Try it:
Only one span of the listing below should come back. It runs from the line with "The height and width of the screenshot is (812, 1487)." through the line with "Given: Open the 1 payment made link", and each of its lines must be reproduced exactly.

Input data:
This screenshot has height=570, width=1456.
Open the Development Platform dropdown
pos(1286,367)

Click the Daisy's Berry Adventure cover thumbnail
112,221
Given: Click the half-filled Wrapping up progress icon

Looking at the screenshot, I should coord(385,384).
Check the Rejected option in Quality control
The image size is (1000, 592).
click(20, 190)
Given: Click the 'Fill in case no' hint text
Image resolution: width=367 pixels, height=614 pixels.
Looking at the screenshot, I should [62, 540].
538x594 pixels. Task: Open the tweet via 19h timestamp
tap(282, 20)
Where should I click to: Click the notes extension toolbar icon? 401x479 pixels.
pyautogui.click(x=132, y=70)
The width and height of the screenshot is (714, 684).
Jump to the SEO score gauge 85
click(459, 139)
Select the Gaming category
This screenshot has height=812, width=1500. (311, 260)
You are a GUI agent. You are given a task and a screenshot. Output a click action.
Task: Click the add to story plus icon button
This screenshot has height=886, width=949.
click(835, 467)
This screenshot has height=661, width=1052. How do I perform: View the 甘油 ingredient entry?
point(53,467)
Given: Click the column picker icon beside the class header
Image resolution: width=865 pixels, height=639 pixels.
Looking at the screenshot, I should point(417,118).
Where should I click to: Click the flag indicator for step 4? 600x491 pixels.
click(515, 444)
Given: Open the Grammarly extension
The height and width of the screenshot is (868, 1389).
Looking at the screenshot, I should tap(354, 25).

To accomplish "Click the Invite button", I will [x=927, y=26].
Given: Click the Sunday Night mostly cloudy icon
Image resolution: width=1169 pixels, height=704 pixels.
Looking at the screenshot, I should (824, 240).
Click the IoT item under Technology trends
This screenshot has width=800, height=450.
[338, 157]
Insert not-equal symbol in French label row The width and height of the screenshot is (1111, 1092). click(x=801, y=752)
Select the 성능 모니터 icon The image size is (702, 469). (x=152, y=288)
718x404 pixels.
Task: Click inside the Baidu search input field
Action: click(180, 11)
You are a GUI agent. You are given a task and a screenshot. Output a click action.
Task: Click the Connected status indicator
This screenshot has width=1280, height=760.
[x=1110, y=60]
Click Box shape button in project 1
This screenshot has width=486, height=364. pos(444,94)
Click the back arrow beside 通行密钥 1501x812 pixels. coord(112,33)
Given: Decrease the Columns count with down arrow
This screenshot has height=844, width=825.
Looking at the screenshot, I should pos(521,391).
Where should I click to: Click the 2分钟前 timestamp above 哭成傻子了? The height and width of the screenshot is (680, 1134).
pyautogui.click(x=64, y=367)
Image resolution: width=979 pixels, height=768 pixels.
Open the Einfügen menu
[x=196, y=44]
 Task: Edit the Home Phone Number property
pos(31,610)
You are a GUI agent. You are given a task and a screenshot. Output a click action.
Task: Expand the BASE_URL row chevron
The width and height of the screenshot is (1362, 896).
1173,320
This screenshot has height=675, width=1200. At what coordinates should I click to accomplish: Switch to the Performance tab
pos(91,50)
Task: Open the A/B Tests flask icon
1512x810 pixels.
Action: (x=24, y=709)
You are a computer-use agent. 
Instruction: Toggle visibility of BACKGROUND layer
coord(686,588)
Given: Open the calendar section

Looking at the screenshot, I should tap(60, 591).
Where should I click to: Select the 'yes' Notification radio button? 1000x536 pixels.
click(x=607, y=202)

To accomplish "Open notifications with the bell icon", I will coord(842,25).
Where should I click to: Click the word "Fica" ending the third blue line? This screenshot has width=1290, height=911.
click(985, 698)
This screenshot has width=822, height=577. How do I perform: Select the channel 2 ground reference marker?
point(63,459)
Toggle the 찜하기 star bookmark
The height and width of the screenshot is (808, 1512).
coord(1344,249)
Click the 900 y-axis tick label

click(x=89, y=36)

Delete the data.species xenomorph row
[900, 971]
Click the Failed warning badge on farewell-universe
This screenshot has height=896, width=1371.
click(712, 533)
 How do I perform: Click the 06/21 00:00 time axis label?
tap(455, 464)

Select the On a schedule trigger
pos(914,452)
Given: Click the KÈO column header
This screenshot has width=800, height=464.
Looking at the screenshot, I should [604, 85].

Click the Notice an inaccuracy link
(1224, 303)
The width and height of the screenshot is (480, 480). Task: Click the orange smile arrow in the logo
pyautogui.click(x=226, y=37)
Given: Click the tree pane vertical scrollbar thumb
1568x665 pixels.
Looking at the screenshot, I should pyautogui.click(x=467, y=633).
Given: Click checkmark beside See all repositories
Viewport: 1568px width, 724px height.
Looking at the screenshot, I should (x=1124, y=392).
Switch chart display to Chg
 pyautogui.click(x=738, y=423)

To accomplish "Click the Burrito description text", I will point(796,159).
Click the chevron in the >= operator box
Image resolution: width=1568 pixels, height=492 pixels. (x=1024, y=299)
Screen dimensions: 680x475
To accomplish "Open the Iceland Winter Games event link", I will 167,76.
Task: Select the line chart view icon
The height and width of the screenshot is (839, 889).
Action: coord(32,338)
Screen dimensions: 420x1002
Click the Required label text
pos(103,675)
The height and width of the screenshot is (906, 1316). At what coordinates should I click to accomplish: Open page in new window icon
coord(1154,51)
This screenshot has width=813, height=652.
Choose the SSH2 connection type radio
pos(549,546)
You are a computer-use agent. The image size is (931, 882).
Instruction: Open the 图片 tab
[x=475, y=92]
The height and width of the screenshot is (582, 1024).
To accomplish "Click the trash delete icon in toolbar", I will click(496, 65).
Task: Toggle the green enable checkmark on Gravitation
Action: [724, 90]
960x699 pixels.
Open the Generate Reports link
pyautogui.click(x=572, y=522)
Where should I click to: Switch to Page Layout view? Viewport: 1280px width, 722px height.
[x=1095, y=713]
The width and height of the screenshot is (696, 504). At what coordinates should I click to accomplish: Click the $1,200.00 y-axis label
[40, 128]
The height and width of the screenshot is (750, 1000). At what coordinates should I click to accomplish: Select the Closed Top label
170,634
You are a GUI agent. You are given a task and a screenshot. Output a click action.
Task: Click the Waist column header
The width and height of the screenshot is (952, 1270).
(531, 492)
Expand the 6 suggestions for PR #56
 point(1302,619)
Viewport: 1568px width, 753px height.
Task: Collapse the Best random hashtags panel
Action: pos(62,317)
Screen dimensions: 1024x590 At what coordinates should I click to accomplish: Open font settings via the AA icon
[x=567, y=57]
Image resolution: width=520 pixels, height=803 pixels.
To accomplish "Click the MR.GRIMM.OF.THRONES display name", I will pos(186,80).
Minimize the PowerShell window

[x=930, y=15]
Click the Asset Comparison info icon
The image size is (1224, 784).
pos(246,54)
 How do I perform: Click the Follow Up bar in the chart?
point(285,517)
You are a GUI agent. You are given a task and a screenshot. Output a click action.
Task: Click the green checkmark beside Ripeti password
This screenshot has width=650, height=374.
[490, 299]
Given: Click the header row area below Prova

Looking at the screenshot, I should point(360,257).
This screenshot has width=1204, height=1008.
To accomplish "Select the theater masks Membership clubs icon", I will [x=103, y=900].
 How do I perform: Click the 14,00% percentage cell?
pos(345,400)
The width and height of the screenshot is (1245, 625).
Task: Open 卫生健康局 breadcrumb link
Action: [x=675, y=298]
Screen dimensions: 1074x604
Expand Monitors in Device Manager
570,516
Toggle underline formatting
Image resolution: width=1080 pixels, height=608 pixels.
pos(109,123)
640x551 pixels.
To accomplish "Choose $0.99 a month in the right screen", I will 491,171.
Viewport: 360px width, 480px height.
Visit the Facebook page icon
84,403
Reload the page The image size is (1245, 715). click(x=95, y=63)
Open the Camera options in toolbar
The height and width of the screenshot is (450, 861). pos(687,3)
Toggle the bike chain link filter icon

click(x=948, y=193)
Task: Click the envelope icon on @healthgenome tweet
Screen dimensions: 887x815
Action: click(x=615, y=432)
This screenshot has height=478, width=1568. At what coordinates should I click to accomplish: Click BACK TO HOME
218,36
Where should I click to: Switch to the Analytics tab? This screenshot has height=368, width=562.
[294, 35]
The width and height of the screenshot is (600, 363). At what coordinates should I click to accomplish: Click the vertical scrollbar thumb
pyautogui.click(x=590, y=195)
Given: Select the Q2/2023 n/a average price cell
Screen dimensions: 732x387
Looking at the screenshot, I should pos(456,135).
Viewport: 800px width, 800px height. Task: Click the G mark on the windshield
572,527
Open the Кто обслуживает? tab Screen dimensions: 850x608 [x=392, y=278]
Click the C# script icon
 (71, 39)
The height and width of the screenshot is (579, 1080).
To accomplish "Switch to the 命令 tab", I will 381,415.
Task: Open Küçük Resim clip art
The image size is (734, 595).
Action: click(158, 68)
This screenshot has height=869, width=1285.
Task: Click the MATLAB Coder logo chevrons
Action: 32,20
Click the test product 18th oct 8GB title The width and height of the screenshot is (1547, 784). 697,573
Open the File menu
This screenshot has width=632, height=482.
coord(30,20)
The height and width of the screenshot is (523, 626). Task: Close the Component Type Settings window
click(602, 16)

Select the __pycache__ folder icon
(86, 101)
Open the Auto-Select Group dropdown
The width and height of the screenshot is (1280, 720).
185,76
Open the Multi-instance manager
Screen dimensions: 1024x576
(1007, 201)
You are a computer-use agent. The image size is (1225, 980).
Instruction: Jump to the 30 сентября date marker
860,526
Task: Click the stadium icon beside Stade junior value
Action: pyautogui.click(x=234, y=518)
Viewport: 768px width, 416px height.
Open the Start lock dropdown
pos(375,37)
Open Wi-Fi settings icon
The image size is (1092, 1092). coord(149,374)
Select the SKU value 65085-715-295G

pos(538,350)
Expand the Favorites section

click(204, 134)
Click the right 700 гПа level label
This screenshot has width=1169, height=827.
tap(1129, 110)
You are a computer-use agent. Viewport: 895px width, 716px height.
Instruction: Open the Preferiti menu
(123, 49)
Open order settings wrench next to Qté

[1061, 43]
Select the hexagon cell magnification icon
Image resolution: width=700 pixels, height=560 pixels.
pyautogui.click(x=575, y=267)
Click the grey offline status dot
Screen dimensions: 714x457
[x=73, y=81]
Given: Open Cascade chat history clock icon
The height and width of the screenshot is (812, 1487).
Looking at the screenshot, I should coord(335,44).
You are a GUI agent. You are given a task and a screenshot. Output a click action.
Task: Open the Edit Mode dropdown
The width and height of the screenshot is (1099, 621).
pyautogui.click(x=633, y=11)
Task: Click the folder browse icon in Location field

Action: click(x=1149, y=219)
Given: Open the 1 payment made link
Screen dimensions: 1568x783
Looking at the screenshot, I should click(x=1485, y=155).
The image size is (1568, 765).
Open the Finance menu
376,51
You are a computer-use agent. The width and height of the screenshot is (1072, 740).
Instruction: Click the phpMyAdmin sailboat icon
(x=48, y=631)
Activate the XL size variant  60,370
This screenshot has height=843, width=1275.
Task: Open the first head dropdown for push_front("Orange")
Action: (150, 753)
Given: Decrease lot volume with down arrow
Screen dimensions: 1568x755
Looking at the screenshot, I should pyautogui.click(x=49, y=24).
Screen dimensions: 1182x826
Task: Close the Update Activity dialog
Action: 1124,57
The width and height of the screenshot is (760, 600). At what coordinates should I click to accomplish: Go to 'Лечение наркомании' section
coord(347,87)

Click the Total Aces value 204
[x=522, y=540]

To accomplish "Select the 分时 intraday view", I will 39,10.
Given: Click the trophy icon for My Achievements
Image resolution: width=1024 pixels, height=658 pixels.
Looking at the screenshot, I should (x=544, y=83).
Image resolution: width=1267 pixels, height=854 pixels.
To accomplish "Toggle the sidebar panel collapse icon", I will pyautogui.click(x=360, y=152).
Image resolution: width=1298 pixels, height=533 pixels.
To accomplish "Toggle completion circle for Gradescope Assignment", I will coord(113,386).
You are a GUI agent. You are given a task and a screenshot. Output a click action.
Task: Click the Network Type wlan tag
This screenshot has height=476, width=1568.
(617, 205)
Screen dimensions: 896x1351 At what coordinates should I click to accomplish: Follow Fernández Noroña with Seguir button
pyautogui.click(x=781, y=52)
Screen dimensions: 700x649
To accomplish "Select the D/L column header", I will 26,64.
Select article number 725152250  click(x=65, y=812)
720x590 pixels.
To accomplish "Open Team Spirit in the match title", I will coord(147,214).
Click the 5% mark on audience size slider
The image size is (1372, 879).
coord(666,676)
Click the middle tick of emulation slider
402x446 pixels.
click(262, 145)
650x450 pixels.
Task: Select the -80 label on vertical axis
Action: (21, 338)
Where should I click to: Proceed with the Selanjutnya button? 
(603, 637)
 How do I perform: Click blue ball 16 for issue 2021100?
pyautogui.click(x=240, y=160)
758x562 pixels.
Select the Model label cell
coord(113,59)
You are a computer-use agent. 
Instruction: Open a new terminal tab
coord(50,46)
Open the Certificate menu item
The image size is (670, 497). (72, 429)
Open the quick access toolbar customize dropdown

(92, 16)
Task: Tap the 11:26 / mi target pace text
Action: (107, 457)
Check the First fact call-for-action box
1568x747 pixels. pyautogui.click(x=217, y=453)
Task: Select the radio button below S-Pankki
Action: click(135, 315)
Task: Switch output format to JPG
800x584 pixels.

Answer to the problem:
The height and width of the screenshot is (812, 1487).
Looking at the screenshot, I should coord(335,44).
You are a GUI agent. You are given a task and a screenshot. Output a click action.
Task: Open the Edit Mode dropdown
The width and height of the screenshot is (1099, 621).
pyautogui.click(x=633, y=11)
Task: Click the folder browse icon in Location field

Action: click(x=1149, y=219)
Given: Open the 1 payment made link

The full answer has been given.